Boris, on the other hand, is just as nasty but a lot more effective. So he kicked out 21 Conservative MPs who had the gall to vote against him on 3 September 2019, including Stewart. The 21 have therefore been sitting as Independents in Parliament since then.

Stewart has, however, now gone a step further. He has chosen to leave the Conservative Party altogether and announced he would not stand in the next General Election, ending his Parliamentary career.

He seems reasonably likeable, and I wish him a long and happy retirement, or indeed some new and rewarding career. He has, however, announced that he would not be leaving politics, but would run for Mayor of London. That’s not something in which I can wish him any joy, however, since I think London’s Mayor, Sadiq Khan, is the best politician Labour has and the only way I’d like to see him stop being Mayor is if he returned to Parliament to take over the party leadership.

It will certainly need a figure of his ability to rebuild the party after the Corbynists have finished wrecking it.
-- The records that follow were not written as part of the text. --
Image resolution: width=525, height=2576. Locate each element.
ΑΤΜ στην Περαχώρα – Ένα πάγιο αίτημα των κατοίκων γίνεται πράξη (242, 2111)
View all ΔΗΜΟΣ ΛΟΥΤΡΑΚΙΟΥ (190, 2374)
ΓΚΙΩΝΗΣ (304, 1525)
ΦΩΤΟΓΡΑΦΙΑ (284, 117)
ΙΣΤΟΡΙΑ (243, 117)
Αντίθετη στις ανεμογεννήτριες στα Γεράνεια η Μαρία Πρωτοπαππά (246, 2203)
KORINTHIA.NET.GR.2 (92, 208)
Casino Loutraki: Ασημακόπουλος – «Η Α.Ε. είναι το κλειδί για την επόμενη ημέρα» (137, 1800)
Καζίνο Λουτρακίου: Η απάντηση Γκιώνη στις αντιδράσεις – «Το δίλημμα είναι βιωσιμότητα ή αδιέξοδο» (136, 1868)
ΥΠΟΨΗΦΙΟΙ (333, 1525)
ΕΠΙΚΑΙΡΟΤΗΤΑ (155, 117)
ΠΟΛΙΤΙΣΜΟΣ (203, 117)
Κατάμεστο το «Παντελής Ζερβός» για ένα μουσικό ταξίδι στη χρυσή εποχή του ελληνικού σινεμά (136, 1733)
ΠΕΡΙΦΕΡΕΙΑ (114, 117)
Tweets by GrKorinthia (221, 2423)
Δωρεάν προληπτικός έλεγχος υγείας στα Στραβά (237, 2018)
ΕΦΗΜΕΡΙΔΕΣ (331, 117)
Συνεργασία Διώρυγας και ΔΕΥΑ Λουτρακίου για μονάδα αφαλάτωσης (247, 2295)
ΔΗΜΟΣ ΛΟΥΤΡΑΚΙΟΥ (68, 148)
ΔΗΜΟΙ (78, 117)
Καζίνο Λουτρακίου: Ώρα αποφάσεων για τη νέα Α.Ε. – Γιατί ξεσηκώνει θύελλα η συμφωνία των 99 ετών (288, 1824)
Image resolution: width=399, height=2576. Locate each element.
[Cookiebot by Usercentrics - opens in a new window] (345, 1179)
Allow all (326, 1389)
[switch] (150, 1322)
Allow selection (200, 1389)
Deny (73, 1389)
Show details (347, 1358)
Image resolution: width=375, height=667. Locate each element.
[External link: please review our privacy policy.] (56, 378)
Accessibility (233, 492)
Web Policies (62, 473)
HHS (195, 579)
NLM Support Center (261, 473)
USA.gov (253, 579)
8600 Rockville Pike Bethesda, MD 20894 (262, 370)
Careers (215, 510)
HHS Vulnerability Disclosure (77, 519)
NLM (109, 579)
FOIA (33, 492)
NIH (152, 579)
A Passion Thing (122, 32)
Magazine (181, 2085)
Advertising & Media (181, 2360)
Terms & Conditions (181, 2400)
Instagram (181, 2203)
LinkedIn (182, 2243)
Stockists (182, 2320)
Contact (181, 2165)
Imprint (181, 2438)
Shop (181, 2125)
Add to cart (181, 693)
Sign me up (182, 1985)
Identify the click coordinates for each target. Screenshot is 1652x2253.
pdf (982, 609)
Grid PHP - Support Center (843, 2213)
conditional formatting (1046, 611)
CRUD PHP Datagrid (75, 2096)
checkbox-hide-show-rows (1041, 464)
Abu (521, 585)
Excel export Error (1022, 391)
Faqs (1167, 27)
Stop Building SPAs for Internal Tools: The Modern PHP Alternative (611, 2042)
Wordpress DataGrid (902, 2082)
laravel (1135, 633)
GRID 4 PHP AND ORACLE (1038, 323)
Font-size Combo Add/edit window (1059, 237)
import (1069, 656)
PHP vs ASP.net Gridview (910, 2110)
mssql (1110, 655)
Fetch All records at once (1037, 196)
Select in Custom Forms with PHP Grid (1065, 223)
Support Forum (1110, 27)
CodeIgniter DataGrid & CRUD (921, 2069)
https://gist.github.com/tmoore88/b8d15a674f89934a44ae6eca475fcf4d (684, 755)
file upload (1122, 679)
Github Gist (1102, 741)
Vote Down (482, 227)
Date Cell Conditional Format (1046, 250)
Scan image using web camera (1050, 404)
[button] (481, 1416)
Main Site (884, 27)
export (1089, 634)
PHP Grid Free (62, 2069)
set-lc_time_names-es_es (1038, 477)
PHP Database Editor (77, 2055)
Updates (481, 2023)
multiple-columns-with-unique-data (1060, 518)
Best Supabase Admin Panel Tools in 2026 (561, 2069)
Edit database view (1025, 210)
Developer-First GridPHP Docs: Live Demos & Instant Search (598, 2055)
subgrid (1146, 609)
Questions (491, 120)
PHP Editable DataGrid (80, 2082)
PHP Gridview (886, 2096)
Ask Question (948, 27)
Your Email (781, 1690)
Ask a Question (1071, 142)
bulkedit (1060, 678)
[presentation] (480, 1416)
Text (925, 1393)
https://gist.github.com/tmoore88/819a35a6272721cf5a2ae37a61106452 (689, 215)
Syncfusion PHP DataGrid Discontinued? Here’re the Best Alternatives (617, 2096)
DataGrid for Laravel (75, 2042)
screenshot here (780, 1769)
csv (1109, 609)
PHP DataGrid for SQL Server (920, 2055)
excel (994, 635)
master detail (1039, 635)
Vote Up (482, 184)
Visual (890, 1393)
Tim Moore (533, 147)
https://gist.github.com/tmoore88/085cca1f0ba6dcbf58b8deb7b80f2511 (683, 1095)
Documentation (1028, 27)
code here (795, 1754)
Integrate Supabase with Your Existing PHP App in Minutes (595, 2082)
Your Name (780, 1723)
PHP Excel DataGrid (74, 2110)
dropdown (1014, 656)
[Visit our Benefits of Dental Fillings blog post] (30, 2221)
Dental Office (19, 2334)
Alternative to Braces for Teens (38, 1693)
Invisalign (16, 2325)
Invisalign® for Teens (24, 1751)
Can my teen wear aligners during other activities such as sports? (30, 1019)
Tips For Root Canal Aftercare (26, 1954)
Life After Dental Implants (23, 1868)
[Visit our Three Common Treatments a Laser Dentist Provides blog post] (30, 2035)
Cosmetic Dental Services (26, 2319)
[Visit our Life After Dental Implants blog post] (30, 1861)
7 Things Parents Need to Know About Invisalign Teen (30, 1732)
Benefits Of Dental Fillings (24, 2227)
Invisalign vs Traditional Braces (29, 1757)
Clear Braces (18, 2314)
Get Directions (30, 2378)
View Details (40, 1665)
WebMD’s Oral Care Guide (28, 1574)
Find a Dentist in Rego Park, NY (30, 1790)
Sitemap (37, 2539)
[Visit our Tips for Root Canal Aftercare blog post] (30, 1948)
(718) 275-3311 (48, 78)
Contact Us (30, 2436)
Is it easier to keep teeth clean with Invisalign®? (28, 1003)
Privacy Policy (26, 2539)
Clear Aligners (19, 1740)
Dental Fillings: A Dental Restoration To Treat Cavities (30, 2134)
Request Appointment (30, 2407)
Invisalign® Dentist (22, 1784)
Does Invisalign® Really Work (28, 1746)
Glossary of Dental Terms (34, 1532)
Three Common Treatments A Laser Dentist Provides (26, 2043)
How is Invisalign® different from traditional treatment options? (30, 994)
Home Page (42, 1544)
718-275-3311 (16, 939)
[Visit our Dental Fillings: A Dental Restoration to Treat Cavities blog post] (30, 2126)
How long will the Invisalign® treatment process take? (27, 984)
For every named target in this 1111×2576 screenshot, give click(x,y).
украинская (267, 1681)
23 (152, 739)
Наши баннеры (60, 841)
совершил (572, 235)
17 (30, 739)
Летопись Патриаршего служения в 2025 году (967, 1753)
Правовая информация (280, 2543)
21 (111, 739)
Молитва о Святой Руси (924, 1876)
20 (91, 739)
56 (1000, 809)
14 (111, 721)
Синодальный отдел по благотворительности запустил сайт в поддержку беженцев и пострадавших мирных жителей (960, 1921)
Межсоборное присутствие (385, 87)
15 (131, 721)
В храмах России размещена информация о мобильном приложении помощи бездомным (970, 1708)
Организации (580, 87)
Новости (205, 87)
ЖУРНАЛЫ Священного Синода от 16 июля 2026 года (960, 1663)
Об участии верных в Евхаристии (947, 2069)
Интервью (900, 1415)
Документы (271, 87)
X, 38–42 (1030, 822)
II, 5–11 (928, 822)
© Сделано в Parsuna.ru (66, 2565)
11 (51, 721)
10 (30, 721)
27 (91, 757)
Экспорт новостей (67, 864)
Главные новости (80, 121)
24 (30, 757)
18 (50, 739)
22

No good wishes, then, for Stewart’s run for Mayor. But congratulations, on the other hand, for the way he announced his resignation. He was taking part in an event at the Albert Hall on 3 October. Called ‘Letters Live’, it involves various celebrities reading out letters of historical or other importance. Stewart chose to read out two from Martin Hammond, a housemaster at Eton, the super deluxe public (i.e. private) school both Stewart and Boris Johnson attended. They were addressed to Stanley Johnson, Boris’s father. One pointed out:

Boris sometimes seems affronted when criticised for what amounts to a gross failure of responsibility (and surprised at the same time that he was not appointed Captain of the School for next half). I think he honestly believes that it is churlish of us not to regard him as an exception, one who should be free of the network of obligation which binds everyone else.
The letter about Boris Johnson,
first made public by a Letters of Note tweet
Boris was not yet 18 when these words were written. But we’ve seen, in the way he simply fired his colleagues for resisting him, and prorogued (suspended) Parliament when it seemed disinclined to comply with his wishes, that he really doesn’t believe he should be held to the same standards as others.

Indeed, that prorogation has been found to be illegal, so it’s clear he feels the law itself needn’t constrain him.

Nothing has changed. He felt entitled to whatever he desired back in 1982, he feels the same entitlement today. His character was fixed then. All that has changed since is that he now has far more power to inflict his wishes on others.

It’s another point on which Johnson and Corbyn resemble each other. The Labour leader, too, is convinced that entry to 10 Downing Street is now his entitlement, and (so far) refuses to stand aside for anyone else, even if that’s the only way of getting Boris out. To our sorrow, it seems Britain is going through an era of entitled leaders.

But, again, Boris is a lot more effective. And therefore a great deal more dangerous.